Or, you could open a foreign account and then convert it to a resident account after you've got the visa and residence permit sorted out. There are a few restrictions (usually) on a non-resident account (probably not so easy to get loans and you may need a bit more cash to open the account in the first place) but it will establish you as a "customer" of the bank.


----------



## JohnSoCal (Sep 2, 2007)

synthia said:


> One of the reasons I mentioned overdrafts is that people from the UK have left me with the impression that this is the norm, that all checking accounts come with overdraft privileges. It is not standard in the US, and assuming that you had these privileges could be very costly.

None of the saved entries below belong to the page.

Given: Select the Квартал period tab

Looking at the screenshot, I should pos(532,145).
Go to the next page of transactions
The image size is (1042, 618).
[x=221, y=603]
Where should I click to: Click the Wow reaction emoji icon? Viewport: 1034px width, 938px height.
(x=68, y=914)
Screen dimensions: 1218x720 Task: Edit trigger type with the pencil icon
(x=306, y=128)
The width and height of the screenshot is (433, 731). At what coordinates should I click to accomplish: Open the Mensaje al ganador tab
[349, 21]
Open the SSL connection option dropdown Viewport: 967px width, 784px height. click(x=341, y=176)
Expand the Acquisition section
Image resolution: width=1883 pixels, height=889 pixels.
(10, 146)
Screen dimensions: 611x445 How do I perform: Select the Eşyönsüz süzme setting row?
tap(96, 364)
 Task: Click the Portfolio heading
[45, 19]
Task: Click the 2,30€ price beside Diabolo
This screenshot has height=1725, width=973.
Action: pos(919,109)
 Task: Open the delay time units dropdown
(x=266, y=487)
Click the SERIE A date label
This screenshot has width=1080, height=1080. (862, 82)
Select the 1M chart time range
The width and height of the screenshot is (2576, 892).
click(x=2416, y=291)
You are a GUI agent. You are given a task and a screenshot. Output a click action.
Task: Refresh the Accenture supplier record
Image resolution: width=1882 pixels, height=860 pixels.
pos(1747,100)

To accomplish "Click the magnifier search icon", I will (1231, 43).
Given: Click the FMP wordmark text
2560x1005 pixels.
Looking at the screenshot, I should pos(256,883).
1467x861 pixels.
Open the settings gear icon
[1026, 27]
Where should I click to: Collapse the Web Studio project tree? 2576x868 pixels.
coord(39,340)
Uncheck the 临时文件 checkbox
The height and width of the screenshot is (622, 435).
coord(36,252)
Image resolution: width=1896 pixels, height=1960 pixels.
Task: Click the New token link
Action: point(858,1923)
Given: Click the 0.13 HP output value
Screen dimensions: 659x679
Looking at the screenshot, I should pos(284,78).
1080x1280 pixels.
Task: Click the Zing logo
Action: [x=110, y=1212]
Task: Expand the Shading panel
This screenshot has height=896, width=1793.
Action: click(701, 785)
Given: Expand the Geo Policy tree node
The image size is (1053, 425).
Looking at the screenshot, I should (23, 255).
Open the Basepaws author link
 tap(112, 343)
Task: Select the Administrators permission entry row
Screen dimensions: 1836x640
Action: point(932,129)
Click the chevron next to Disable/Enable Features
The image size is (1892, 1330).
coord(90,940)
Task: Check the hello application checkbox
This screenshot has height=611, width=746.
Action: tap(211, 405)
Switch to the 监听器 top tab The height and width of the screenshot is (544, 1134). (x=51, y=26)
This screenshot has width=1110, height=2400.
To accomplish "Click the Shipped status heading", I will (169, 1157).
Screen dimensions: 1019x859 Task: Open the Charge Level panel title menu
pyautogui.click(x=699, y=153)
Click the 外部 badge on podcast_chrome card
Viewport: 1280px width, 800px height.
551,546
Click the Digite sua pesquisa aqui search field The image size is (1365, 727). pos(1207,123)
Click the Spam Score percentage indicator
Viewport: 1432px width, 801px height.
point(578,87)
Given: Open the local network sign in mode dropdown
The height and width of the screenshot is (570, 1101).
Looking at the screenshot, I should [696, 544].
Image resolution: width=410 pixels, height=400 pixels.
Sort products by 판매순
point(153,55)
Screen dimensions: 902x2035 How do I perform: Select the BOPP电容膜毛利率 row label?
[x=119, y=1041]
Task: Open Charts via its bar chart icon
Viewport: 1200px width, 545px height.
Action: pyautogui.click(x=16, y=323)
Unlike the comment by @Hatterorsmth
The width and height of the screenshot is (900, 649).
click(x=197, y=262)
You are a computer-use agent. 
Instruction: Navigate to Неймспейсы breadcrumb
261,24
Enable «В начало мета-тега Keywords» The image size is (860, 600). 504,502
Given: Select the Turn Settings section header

One should never assume anything. You should always find out out exactly what you have and don't have. It is the responsibility of the individual to manage their affairs properly.


----------



## synthia (Apr 18, 2007)

John - Nice idea, but in reality we have to function on assumptions. When I go to the supermarket, I assume the clerk will scan my purchases, bag my groceries, and process my credit card or take my money and make proper change. This assumption has worked for me in every supermarket in every country where I've shopped in one. When you move to another country, especially if it is your first experience living abroad, it is hard to identify what you should question. If you have never in your life even heard of a checking account without overdraft protection, it would never occur to you to even wonder. Figuring out what is different is part of the fun of moving to a new coutnry. Unfortunately, some discovery can be difficult. If you have moved abroad and not made any mistakes because things work differently, you have had a very unusual experience.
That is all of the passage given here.